Set problem
Copy out word for word the part of the records from the line containing "The image size" through the end of the records, leaving out the pictures.

Working data

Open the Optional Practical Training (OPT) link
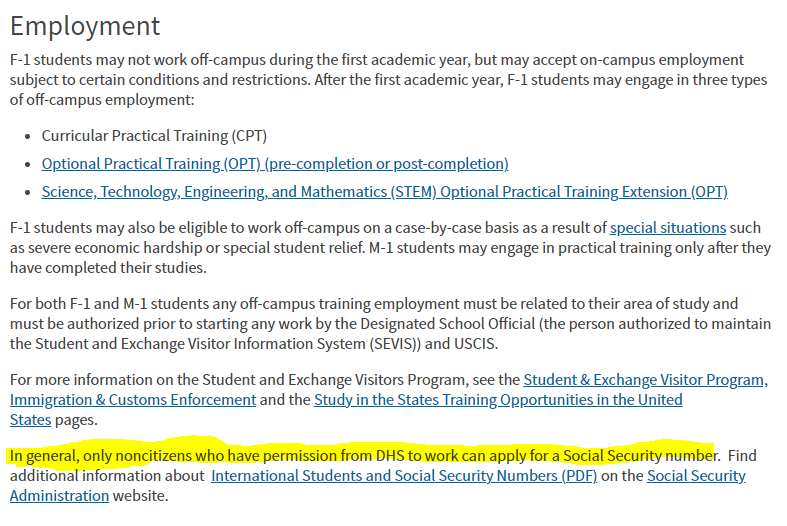The width and height of the screenshot is (787, 526). 275,164
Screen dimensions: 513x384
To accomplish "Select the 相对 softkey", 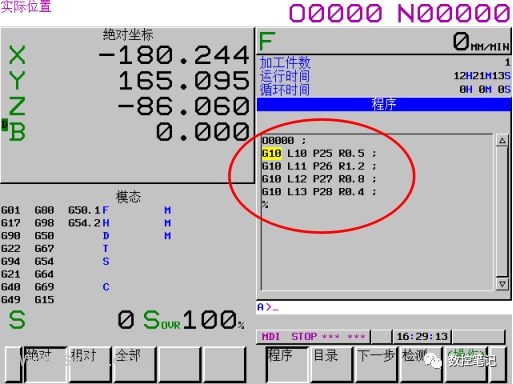I will pos(89,364).
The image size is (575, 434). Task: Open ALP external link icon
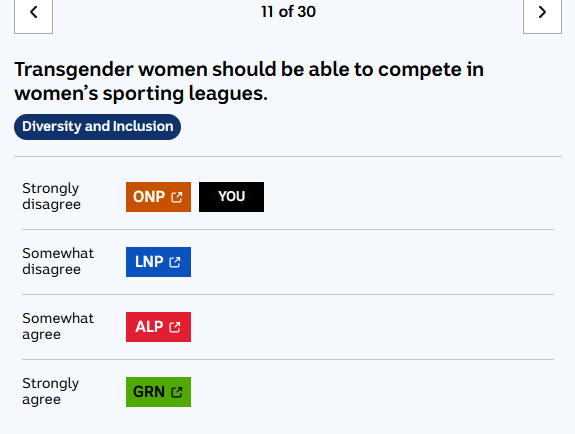(175, 327)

Task output
The image size is (575, 434). Task: Open ALP external link icon
(175, 327)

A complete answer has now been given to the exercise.